Hamburg, May 23, 2019 - Hamburg Commercial Bank’s M&A team has successfully and exclusively advised the Colossal Fish GmbH project company on raising capital for the first sustainable shrimp aquafarm in Hamburg: As soon as this summer, HanseGarnelen AG will start building its plant in the Port of Hamburg on a site opposite the Elbphilharmonie concert venue.

“We are proud that we can now realise this ‘green’ and trail-blazing landmark project for Hamburg,” said Klaus-Peter Danes, Supervisory Board chairman and co-founder of HanseGarnelen AG. “New and innovative businesses exist not only in the technology sector. With its business model, HanseGarnelen AG is a real pioneer in the food industry and the region,” said Karsten Maschler, Head of M&A at Hamburg Commercial Bank. To drive forward this project also described as the ‘Hamburg model’ – Europe’s first urban, organic seafood protein production in the middle of a major city using CO2-neutral energy and residual heat – Burkhard F.W. Hormann, Director of HanseGarnelen AG, says in his own words that he “tackled this like a start-up to bring private and institutional investors on board with the help of HCOB.” Hormann is a member of the German-Brazilian working initiative Agribusiness and Innovation (AI) (Initiative for Collaboration in Agriculture and Innovation), where he is a stakeholder in aquaculture. In this role, he will in a few days’ time be guest speaker at the ‘Green Rio 2019’ international bioeconomy conference in Rio de Janeiro to present the HanseGarnelen model. The German Federal Ministry of Food and Agriculture (BMEL) is supporting Hormann in his project.

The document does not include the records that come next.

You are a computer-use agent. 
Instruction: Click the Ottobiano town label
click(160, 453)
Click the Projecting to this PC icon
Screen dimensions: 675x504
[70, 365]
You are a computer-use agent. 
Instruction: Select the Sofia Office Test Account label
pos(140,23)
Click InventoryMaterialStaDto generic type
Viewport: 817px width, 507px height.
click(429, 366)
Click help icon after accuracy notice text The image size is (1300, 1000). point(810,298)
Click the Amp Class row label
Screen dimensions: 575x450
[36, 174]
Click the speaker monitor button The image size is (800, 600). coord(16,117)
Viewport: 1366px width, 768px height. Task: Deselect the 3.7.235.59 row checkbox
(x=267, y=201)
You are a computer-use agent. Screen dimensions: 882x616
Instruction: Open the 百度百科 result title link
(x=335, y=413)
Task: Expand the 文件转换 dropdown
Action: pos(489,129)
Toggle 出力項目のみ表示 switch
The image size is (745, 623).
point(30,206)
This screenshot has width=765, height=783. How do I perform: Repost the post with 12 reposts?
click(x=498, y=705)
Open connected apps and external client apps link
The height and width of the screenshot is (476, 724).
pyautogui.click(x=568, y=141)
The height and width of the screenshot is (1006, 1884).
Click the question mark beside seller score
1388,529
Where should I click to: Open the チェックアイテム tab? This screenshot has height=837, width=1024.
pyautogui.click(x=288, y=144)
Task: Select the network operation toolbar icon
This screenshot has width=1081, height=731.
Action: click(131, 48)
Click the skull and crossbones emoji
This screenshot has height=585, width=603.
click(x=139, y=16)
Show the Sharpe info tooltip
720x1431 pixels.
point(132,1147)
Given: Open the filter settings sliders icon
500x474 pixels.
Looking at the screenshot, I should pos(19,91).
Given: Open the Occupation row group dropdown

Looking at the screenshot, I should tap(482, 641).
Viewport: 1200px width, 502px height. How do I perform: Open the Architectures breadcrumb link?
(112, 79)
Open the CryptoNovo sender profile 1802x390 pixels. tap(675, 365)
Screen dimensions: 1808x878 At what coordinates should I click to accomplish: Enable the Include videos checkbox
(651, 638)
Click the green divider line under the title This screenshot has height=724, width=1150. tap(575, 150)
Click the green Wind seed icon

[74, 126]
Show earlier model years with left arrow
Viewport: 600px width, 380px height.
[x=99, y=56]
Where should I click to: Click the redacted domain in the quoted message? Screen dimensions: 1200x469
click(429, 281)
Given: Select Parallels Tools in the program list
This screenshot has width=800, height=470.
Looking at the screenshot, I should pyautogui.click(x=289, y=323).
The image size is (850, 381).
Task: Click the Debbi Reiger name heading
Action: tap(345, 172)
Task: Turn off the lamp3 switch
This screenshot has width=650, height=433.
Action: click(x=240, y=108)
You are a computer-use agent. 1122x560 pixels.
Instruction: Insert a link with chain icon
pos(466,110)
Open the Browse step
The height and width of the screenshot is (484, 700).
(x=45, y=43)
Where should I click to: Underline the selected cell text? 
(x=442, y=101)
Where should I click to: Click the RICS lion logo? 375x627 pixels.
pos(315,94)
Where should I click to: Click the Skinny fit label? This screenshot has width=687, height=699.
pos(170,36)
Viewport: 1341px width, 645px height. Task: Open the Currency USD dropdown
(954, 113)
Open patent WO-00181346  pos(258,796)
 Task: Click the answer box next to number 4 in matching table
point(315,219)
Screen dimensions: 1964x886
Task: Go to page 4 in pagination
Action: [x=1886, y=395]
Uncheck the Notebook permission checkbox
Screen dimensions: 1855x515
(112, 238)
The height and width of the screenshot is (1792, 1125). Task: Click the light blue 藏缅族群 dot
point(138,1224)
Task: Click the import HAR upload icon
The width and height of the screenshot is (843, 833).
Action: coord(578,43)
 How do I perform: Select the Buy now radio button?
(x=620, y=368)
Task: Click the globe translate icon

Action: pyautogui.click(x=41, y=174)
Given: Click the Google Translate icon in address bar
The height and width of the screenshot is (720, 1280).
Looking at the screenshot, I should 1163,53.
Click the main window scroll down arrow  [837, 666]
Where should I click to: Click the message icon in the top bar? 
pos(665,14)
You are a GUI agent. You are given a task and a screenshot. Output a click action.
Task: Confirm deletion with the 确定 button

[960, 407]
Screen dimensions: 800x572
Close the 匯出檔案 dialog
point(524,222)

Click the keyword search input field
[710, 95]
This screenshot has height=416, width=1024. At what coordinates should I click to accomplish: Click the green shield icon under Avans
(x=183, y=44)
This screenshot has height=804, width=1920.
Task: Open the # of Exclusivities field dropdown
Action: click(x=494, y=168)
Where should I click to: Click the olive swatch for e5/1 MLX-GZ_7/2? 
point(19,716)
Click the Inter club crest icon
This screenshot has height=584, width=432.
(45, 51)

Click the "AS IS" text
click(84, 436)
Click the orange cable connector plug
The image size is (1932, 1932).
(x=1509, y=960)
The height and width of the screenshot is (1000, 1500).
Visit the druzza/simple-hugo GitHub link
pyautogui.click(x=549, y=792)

Shrimps are on a worldwide uptrend. The German Association for Aquaculture says Germany alone imports about 40,000 tons per year. Most of these goods come from overseas, where there has so far been little sustainable production for the mass market – meaning the goods are sold as frozen product that was previously water-glazed and frozen before the consumer finally defrosts it again. For his ‘Hamburg model’, Burkhard F.W. Hormann is planning to collaborate with businesses that supply genetically impeccable shrimp larvae of the highest quality.

In the Port of Hamburg, these larvae will then mature into premium shrimps in a recirculating aquaculture system (RAS). This involves water being purified in an integrated water treatment system and then fed back into the holding tanks. “In this sensitive project, water quality is the greatest good; production thereby manages entirely without adding antibiotics,” Hormann said. The operation is furthermore completely CO2-neutral; residual heat from industry is used to heat the water in the tanks to a tropical 28 to 30 degrees Celsius. Another advantage is that the system is modularly expandable at any time, meaning that an increase in output is feasible easily and quickly. Hormann expects this shrimp production in Hamburg to yield 60 to 70 tons per year and the buyers to be mainly in the high-end restaurant trade. This product belongs in the ultra-fresh category of goods and will literally reach the plate on the day of harvest.